Ende der siebziger Jahre hatte der konservative Kritiker Gaetan Picon sein Werk "als eines der gewaltigsten der Zwischenkriegszeit" gelobt. Schon von "Varuna" meinte er, es hätte im Vergleich zu den früheren Romanen an Ausstrahlung eingebüßt. Seine Leidenschaften sind weniger verzehrend und zerstörend, seine Begierden wie Sehnsüchte nicht mehr ganz so absolut. Doch in diesem Werk der Versöhnung mit Gott als Abschluß - wie auch Höhepunkt - seiner schöpferischsten Phase steckt der ganze Julien Green; inhaltlich wie formal. Die Kette schließt sich. Auch Jeanne, die Schriftstellerin, kommt mit ihr in Berührung. Sie liebt ihren Mann, und endlich scheint sich die Prophezeiung vom Zusammenkommen zweier Liebender zu erfüllen. Doch in ihre Beziehung, von deren Qualität der Dialog über Jeannes entstehendes Buch zeugt, bricht immer stärker und störender die fiktive Figur Hélène Lombard ein. Von ihrer standhaften Frömmigkeit läßt sich die Autorin faszinieren - bis zur Erlösung im Traum. Der letzte Eintrag in Julien Greens Parabel ist mit "Mai l9l4" datiert: "Etwas Unzerstörbares wird unser beider Schicksal bis ans Ende der Welt vereinen." Jeanne träumt von Hélène, die ihr die Kette um den Hals legt: "Und mit ihren feinen Händen knüpfte sie daran ein Kreuz."

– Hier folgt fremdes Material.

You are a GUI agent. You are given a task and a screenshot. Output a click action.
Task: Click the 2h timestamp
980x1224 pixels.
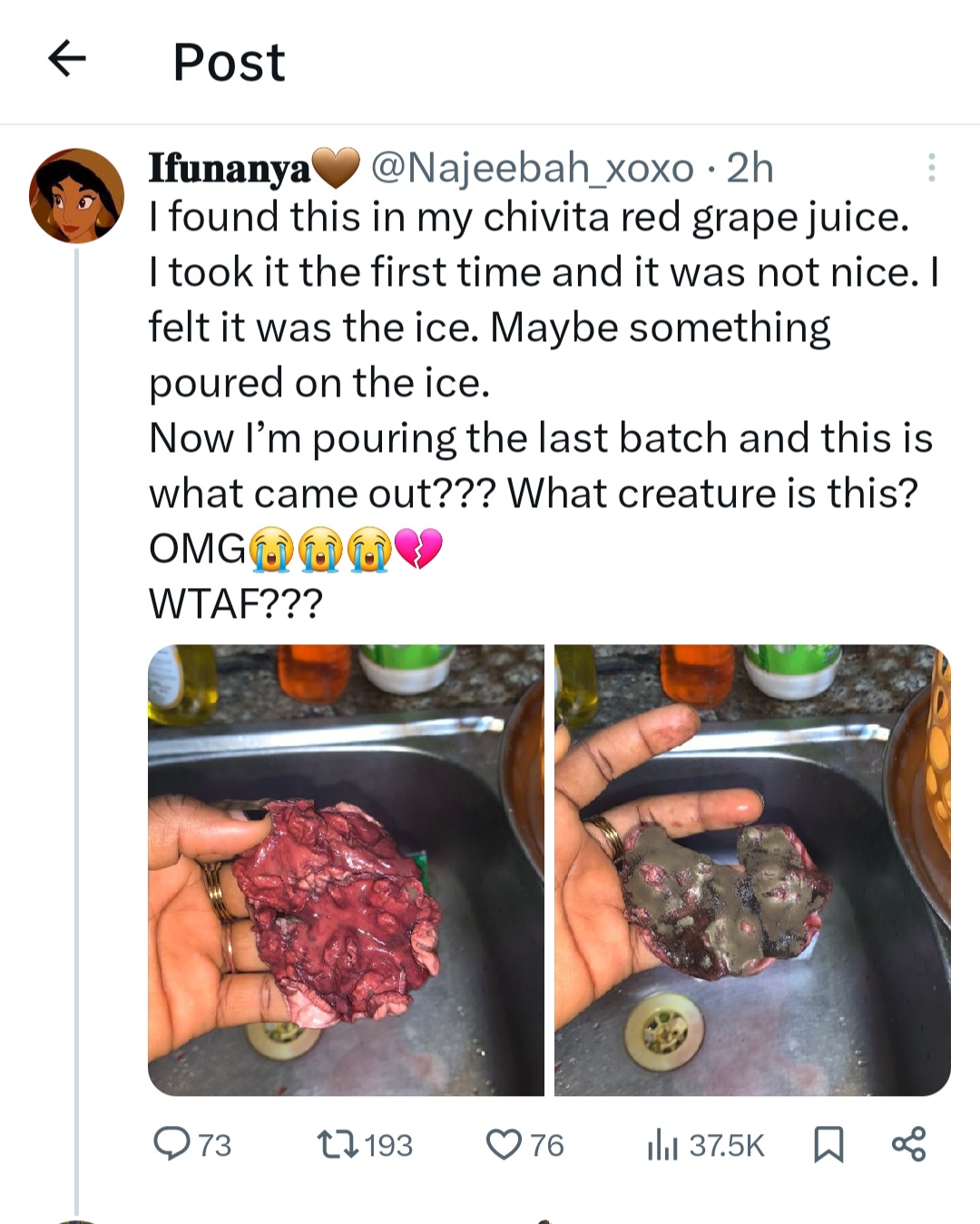coord(750,168)
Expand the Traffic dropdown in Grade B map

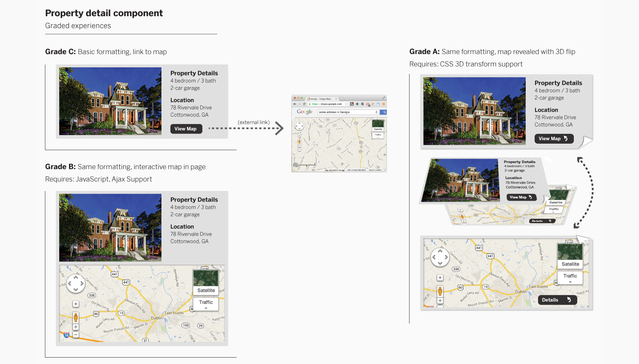[206, 304]
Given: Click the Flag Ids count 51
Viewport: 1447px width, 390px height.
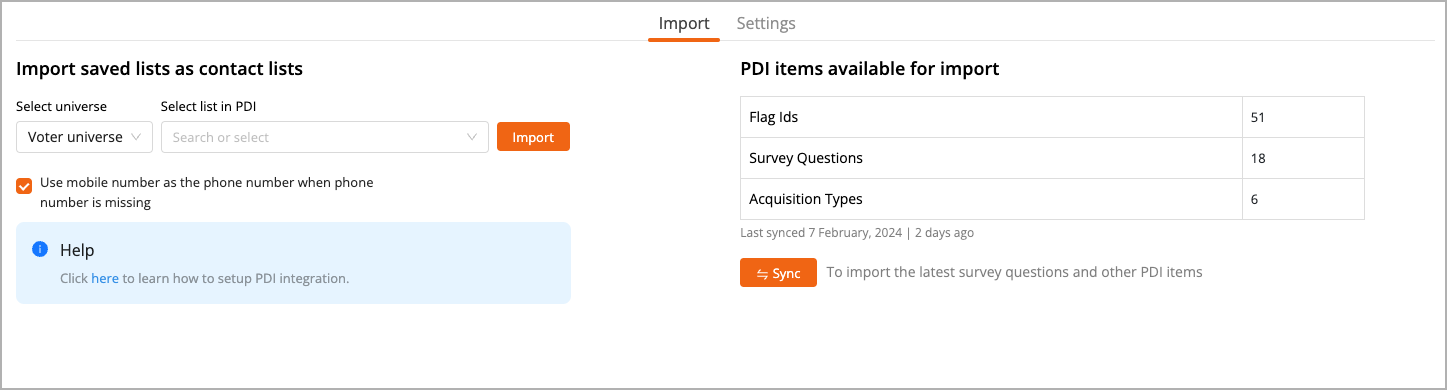Looking at the screenshot, I should (1258, 117).
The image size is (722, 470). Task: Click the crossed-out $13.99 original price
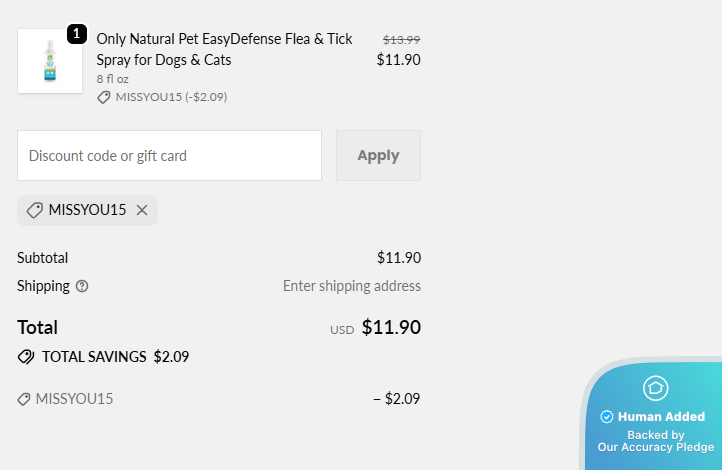pyautogui.click(x=401, y=39)
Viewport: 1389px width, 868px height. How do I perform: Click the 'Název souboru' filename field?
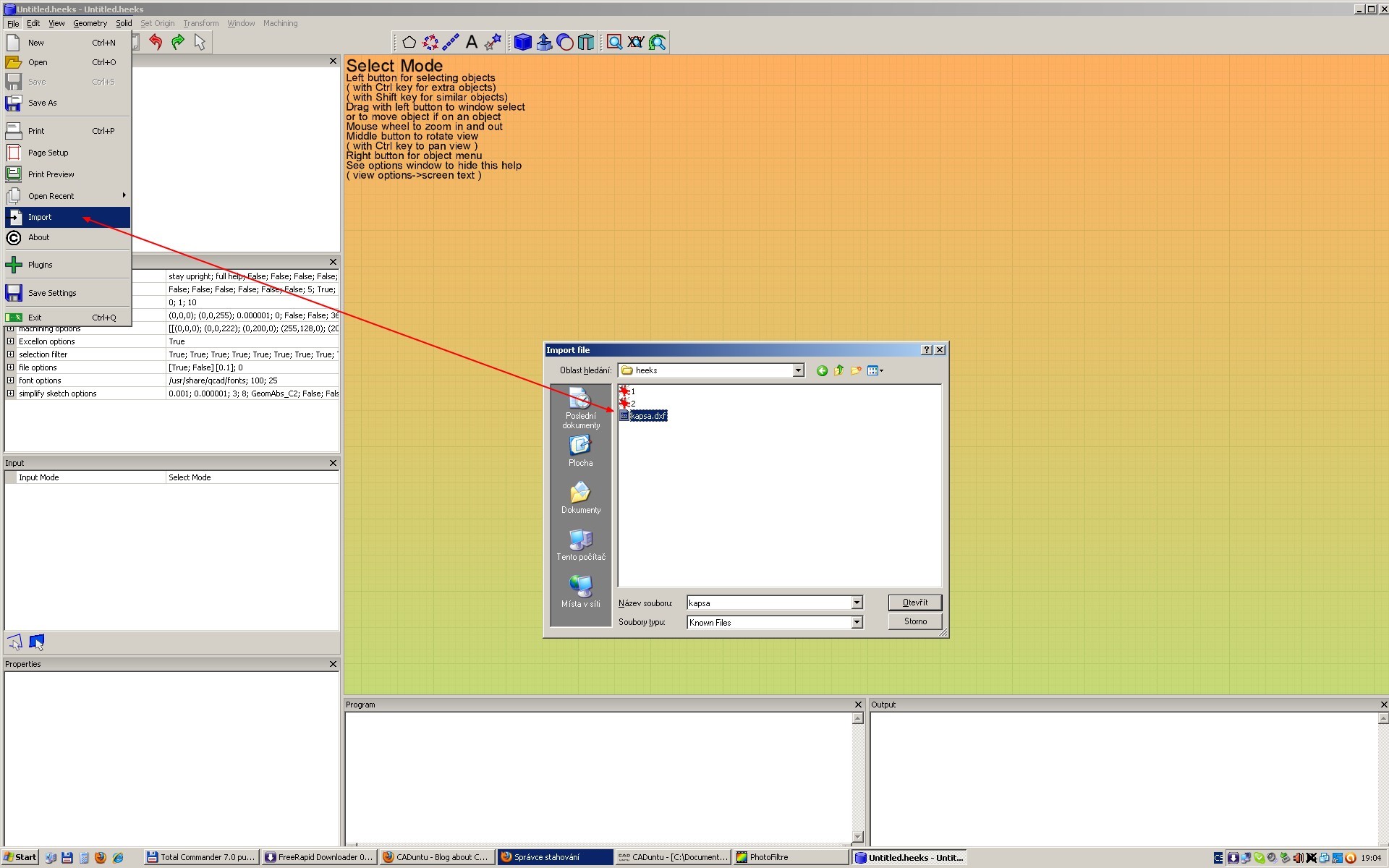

Julien Green hat das Motiv von der Reinkarnation fiktiver Figuren und ihrer Substitution später wiederaufgenommen ("Si j'étais vous", l947). Der Titel seines literarischen Triptychons einer Kette mit Kreuz bezieht sich übrigens auf eine vedische Gottheit: Varuna wacht über die Ordnung der Welt, um die es Julien Green geht.
Julien Green: "Varuna". Roman. Aus dem Französischen übersetzt von Elisabeth Edl. Hanser Verlag, München 1996. 296 S., geb., 39,80 DM.